▸ **DATA RECORDS**
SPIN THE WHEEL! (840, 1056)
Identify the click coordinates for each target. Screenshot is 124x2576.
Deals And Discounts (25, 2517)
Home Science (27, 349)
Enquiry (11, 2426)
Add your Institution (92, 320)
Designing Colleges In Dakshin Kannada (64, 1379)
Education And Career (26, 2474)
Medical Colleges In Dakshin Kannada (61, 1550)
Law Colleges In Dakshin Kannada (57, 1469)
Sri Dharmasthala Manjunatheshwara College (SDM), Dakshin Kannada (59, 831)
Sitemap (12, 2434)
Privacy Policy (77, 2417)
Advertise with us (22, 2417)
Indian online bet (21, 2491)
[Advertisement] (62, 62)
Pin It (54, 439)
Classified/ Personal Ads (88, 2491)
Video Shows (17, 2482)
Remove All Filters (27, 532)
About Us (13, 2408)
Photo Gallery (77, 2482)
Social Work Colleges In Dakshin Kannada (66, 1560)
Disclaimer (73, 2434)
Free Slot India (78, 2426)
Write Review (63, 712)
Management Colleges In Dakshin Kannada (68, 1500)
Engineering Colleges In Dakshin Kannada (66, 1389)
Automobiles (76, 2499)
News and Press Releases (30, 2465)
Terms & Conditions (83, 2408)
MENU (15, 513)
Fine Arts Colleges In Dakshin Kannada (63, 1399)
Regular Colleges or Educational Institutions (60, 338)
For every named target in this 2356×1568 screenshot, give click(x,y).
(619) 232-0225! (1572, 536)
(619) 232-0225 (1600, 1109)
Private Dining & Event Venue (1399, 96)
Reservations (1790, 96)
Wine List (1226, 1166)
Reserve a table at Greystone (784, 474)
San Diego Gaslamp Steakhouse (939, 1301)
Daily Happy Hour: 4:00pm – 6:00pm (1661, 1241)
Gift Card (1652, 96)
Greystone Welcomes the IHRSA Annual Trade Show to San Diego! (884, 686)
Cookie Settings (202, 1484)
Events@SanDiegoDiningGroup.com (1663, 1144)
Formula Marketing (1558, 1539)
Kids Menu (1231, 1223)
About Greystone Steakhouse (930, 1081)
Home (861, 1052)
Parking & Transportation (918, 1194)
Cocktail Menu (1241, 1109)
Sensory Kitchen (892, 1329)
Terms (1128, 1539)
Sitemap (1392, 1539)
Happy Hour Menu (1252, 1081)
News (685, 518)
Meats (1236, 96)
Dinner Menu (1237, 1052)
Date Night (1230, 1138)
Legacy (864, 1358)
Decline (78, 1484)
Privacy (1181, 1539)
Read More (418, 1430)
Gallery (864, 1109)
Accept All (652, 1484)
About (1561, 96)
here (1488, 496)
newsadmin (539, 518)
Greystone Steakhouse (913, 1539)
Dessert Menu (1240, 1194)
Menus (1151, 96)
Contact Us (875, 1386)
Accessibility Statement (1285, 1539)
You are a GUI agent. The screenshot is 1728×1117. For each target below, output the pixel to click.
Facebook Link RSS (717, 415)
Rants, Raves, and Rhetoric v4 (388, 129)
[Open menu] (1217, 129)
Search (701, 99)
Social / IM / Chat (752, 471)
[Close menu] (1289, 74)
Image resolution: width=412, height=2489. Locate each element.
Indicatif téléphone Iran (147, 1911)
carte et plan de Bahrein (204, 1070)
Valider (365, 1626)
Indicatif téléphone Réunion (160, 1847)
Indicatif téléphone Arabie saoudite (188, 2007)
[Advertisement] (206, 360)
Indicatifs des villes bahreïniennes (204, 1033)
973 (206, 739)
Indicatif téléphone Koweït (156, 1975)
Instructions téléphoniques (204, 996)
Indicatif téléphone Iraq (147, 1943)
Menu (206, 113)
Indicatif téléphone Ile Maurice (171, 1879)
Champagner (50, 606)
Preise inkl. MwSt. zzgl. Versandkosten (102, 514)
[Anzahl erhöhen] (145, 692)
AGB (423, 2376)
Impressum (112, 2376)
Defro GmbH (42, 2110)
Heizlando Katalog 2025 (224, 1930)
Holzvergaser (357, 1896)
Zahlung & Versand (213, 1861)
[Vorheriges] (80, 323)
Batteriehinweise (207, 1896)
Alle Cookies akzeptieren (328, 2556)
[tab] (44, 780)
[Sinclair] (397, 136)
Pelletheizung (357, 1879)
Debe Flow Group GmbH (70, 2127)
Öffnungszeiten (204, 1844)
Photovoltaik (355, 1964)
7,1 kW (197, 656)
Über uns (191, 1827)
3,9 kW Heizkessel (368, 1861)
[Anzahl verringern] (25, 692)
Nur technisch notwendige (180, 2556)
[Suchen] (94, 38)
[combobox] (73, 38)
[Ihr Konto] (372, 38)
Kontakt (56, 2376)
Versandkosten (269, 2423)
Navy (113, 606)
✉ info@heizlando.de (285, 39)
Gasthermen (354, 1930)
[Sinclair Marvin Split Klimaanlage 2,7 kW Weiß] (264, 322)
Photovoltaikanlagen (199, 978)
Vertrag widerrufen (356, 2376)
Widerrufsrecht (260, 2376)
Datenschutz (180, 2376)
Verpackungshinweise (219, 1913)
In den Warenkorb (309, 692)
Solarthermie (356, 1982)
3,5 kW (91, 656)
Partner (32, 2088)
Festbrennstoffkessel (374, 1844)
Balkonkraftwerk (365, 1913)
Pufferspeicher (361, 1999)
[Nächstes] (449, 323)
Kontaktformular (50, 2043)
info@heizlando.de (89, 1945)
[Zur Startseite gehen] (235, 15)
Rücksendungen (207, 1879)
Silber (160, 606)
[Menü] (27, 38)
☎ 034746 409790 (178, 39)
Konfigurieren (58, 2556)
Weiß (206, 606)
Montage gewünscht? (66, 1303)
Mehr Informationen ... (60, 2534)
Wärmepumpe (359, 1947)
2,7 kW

▸ **THE TASK**
The lines to show are those in the data above that include "Steakhouse".

▸ **WORKED SOLUTION**
San Diego Gaslamp Steakhouse (939, 1301)
About Greystone Steakhouse (930, 1081)
Greystone Steakhouse (913, 1539)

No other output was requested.